I did my research online to PC Magazine and for what I want - superfast black and white, to heck with graphics quality - nobody seems to touch HP. They of course discontinued the printer I love and have changed it to the 4250. I don't need the "N" since my printer sits under my monitors and acts as a standalone. "N" stands for network version and adds $500 to the price. We have four printers in our small firm, plus a networked photocopier that can double as a printer/high speed scanner. Early on, I decided that no one should be more than an arm's length away from a printer, since labor costs us a lot more than hardware.

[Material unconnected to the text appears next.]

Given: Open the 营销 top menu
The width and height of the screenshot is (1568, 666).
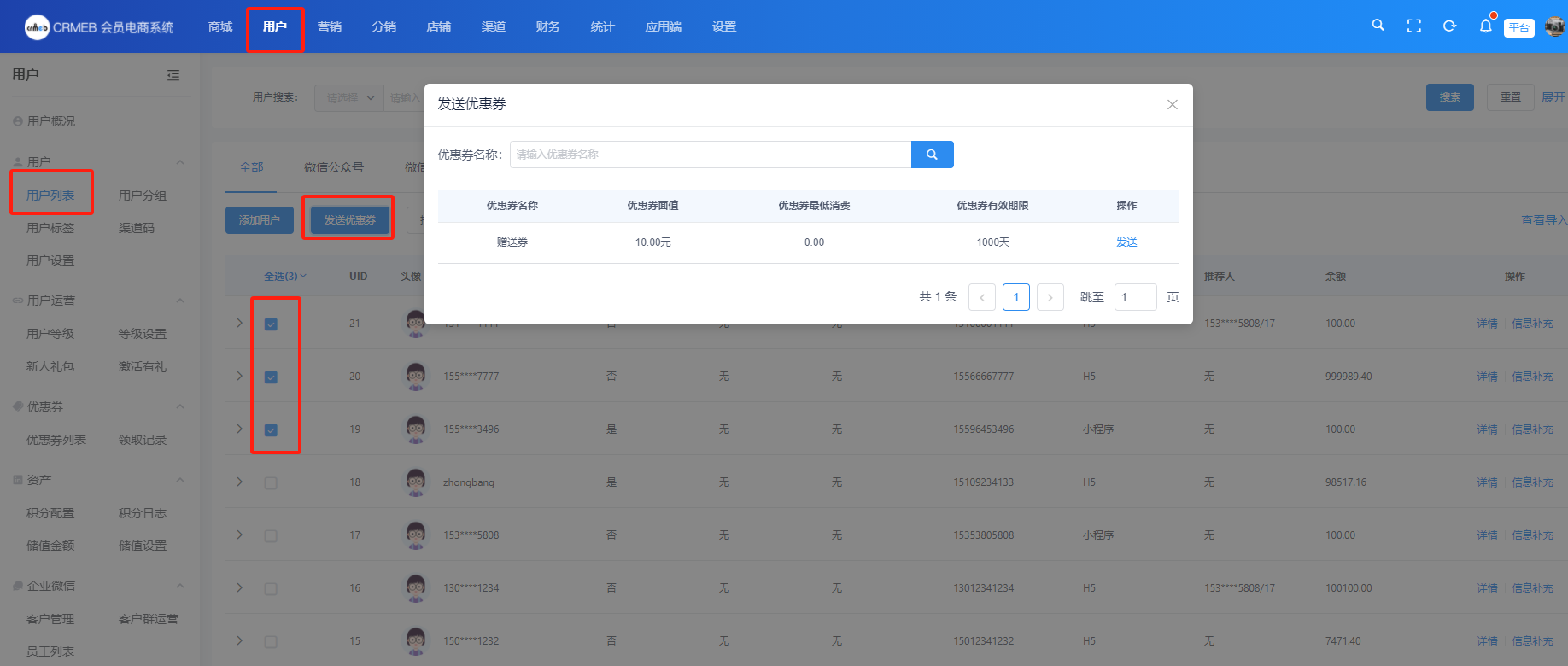Looking at the screenshot, I should [329, 26].
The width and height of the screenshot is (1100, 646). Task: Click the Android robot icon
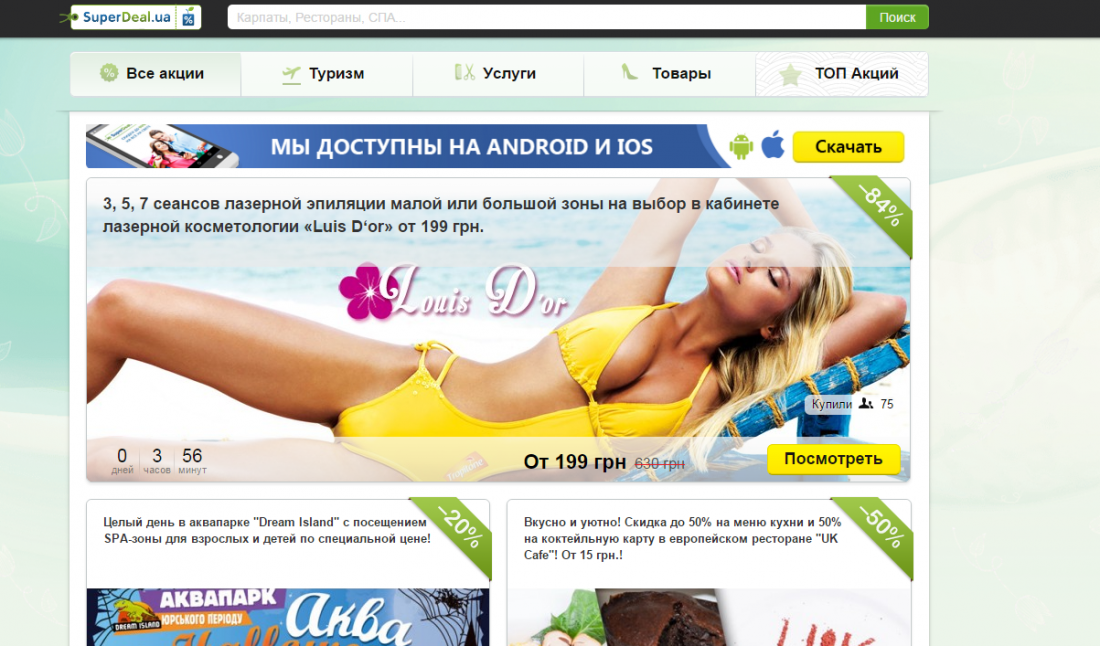point(741,147)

In thinking about a printer, my major concern is that I can never afford downtime and need absolute reliability (lots of motion practice). I grabbed my partner this morning and made him come to J&R with me (it's three blocks away). We enjoy sharing the pain of making big purchases together. He warned that a new printer is not necessarily better. I was impressed by the reviewer's timing it at over 41 PPM. Price - $859. I got them to knock $10 off the price because I am a NYCLA member.

I installed it this evening. The speed is amazing, but it is LOUD. This is a quality of life issue. What was HP thinking? I drilled down a little further on the internet by googling (Hp Laserjet 4250 problems) and found that others had complaints along the same lines. I wanted a printer, not a blowdryer.

I researched even further, and there are kits to maintain HP 4000 printers and you can do things like replace rollers and fusers and websites dedicated to giving you kits so that you can do it yourself like printertechs.com ufix-it.com and printerworks.com.

I'm going to stick with the blowdryer 4250 and try to figure out a way to deaden the sound, but I will probably invest the time and energy into preserving the lifespan of our other HP 4000s.

1 Comments:

Anonymous Anonymous said...

Check out NYCLA's discounts at Staples, which reportedly gives up to 15%.